Crónicas zamoranas 3

Una vez más en el autobús, camino de Madrid. Y una vez más entretengo el tedio del viaje comentando como percibe Zamora alguien criado en una ciudad mayor. En este caso, me extenderé sobre lo que dije en el anterior artículo de este serie: muchos habitantes de Zamora la sienten como una condena.

Parece existir una convicción generalizada de que en Zamora todo es viejo, de que nada cambia ni puede cambiar, de que es inútil molestarse. A más de uno me ha tocado convencerle de que existen comercios que no cierran a mediodía ni los domingos. Tales “modernidades”, tan útiles y convenientes -sobre todo para gente que, como yo, está en la ciudad normalmente en días festivos-, parece que resultan impropias de la imagen de la ciudad que tienen sus habitantes, y en consecuencia no son percibidas como parte de lo posible. Hasta tal punto es así que a más de un zamorano me ha tocado convencerle de este hecho en varios fines de semana consecutivos, siempre con pruebas tangibles. El acontecimiento debe haberles parecido demasiado ajeno a lo que se siente como el genio de la ciudad como para ser confiado a la memoria.

En todo caso, el que exista comercio en festivos sólo es relevante para quien, como yo, a veces necesita una escarpia que no es cosa de traer de los madriles. Más preocupante, y algo de lo que puedo, por mi profesión y formación, opinar con mayor justicia, es lo que pasa con la vida cultural. No falta, pero es de un nivel extraño. Uno se puede encontrar la ciudad invadida de carteles anunciando el concierto de un perfecto desconocido, normalmente sin molestarse en indicar siquiera el repertorio. Puede uno ver cosas semiatroces como un concierto de adaptaciones al piano de grandes músicas de cine. O una exposición sobre el cómic en que una sala grande, buena y dotada exhibe seis -sí, sólo seis- páginas de cómics no creados por dibujantes de ese medio.

Sólo en un contexto así me puedo imaginar que llegue a la ciudad alguno de los grandes -el último, Jordi Savall- y no se haga la más mínima publicidad ni promoción.
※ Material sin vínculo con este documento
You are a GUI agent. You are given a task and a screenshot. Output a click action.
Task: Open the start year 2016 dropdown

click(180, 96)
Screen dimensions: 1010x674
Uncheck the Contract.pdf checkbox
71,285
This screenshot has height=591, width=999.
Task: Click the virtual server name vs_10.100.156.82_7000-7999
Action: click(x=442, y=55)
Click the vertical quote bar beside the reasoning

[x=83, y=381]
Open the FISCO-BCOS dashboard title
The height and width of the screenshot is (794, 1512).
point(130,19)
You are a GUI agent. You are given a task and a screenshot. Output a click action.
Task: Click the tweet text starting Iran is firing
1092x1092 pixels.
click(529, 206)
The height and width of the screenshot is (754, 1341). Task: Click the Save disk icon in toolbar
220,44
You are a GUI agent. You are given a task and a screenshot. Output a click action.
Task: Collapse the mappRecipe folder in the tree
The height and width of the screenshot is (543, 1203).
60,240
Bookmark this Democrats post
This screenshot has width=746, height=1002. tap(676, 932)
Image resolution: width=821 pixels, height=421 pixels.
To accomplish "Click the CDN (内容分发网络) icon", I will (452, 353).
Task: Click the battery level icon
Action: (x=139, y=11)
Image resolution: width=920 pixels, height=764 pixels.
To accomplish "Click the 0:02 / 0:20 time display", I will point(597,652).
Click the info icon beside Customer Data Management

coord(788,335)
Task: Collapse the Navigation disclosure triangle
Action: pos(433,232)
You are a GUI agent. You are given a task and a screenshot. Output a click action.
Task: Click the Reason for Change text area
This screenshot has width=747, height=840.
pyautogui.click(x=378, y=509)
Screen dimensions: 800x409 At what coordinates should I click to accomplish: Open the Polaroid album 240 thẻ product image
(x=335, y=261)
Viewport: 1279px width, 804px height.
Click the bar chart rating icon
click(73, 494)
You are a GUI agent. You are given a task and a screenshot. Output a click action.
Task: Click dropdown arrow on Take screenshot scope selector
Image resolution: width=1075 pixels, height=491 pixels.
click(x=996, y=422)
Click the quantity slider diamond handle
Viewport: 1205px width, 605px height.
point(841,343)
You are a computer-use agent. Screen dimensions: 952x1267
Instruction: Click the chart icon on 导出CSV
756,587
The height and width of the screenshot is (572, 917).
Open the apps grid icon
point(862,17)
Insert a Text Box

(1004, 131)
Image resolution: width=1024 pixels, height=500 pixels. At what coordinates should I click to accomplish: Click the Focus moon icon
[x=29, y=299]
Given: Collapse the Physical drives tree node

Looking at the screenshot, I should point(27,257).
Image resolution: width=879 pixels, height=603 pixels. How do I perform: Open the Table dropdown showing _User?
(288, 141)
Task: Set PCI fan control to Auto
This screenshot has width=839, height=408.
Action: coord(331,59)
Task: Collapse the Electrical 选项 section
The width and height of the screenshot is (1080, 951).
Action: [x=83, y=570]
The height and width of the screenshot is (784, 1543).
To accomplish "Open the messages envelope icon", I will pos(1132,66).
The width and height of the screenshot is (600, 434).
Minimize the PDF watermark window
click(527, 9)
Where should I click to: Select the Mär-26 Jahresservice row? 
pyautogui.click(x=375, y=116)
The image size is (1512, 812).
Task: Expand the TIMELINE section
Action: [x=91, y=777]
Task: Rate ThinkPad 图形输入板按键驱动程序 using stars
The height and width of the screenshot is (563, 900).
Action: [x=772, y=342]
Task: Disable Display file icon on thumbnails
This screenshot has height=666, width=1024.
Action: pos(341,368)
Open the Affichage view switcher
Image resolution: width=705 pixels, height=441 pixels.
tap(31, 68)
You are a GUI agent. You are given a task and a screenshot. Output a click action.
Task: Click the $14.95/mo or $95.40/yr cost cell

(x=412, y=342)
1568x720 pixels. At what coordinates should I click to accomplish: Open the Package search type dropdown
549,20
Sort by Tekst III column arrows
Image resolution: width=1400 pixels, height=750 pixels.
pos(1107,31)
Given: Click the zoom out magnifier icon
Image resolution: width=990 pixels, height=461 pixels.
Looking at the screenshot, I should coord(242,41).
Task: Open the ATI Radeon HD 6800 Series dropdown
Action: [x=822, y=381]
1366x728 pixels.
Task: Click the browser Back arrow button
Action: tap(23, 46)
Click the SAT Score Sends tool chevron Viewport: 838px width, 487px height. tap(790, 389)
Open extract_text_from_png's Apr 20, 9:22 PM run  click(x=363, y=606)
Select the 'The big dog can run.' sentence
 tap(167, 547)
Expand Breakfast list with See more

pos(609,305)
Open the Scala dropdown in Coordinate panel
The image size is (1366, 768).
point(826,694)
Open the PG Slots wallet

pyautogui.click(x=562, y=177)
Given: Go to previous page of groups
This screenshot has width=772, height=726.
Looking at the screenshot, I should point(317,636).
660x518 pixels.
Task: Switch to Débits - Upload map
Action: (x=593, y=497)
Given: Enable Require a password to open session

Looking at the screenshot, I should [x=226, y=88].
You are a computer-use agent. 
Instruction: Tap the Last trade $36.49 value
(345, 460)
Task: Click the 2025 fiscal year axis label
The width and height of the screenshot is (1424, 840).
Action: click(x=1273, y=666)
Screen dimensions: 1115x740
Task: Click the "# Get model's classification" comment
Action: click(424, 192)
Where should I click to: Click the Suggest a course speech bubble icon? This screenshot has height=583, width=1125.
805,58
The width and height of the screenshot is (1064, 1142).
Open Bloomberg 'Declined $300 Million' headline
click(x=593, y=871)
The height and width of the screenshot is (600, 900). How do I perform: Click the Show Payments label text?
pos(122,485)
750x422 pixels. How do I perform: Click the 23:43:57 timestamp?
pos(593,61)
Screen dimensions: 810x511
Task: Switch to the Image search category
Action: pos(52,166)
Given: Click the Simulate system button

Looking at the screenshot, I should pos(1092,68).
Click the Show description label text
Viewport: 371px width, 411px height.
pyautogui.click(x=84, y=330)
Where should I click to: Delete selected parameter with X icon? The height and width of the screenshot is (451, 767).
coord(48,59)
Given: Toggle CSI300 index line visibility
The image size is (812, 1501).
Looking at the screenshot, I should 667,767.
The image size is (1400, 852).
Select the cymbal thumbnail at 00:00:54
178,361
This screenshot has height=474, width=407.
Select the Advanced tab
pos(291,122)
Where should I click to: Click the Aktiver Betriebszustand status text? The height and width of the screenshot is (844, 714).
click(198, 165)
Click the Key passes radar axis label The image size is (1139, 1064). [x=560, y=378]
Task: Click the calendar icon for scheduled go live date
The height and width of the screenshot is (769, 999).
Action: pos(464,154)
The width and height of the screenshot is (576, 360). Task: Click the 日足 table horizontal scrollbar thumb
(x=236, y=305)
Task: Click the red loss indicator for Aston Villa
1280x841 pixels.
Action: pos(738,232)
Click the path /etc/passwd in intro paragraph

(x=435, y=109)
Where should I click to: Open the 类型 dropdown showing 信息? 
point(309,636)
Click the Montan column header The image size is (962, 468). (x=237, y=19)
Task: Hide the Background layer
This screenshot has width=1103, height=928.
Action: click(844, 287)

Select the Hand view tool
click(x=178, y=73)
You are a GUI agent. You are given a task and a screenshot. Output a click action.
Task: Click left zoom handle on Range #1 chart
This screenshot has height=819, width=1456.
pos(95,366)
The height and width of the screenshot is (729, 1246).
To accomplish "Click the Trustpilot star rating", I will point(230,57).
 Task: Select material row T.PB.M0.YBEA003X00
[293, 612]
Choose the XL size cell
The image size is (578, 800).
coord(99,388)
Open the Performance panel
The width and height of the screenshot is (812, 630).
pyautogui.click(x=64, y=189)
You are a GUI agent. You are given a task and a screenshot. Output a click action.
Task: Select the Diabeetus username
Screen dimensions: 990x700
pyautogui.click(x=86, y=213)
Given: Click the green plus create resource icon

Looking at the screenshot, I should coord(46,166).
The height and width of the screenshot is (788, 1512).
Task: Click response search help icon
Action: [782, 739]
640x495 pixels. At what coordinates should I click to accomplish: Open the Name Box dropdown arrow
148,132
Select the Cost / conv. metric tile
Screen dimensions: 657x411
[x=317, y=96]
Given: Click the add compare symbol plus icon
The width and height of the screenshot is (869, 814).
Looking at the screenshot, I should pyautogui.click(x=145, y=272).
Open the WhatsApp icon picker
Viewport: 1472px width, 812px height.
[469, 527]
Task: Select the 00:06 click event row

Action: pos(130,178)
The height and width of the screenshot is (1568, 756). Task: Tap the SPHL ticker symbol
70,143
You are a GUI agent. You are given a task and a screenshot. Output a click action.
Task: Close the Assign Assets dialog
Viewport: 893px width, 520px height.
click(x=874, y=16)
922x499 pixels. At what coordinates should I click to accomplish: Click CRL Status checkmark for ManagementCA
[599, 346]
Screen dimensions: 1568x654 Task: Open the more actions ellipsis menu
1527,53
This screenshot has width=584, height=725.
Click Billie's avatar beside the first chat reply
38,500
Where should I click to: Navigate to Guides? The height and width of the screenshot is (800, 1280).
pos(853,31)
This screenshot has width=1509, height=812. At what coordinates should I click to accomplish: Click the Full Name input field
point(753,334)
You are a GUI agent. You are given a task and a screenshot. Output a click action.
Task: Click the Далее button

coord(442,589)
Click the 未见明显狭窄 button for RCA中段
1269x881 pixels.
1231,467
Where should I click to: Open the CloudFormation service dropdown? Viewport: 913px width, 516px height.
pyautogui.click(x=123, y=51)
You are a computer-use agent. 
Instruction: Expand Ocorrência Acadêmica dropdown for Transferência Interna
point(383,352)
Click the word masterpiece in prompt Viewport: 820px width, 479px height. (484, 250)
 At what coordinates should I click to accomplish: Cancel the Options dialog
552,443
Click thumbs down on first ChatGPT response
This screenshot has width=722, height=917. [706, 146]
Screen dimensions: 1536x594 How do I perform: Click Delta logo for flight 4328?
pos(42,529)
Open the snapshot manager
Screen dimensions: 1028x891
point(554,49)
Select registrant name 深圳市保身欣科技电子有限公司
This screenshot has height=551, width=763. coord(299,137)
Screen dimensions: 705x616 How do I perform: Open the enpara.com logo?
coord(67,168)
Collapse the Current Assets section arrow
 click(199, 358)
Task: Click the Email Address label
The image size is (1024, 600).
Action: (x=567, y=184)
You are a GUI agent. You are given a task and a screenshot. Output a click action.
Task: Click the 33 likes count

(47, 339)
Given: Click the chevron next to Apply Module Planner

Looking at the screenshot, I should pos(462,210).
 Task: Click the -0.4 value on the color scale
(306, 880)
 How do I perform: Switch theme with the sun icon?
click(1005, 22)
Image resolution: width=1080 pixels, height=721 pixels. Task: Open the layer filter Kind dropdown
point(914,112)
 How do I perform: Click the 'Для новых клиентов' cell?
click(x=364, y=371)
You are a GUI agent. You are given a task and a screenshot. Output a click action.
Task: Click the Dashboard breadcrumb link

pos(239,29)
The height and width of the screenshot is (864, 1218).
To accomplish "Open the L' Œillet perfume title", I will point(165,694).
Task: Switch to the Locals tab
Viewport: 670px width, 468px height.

De hecho, me enteré, y por casualidad, una hora antes de que se celebrase el concierto. Con casos así, recitales y actividades interesantísimos quedan huérfanos de atención y público, y se anuncia, no diré que lo mediocre, pero sí lo menos lucido.

En el mismo orden de cosas, me resulta impropio e inadecuado que una ciudad con tanto de que enorgullecerse no lo exhiba. Que la excelente arquitectura románica disponga de horarios tan restringidos para visitarla. Que la Semana Santa zamorana, tan amada por los ciudadanos, no sea más conocida, en gran parte por falta de infraestructura para el visitante. Que dos de las músicas más apreciadas, como el hermoso bolero de Algodre o la marcha de Thalberg sean punto menos que imposibles de encontrar en CD.

Existen cosas buenas y excelentes, que convendría airear y hasta enorgullecerse de ellas. Y buscar la forma de hacerlas conocidas fuera. Humildemente, con el gran tacto que conviene a quien no nació aquí, me atrevo a proponer que la expresión “esto es Zamora”, que tantas veces y a tanta gente he oído como sinónimo de “aquí no hay de eso”, sea abandonada para siempre, por inapropiada, falsa y autodestructiva. O que se emplee para indicar que es una gran urbe con posibilidades muy superiores a las del tercer mundo. Claro, que, para eso, hay que comenzar por creerlo y potenciarlo.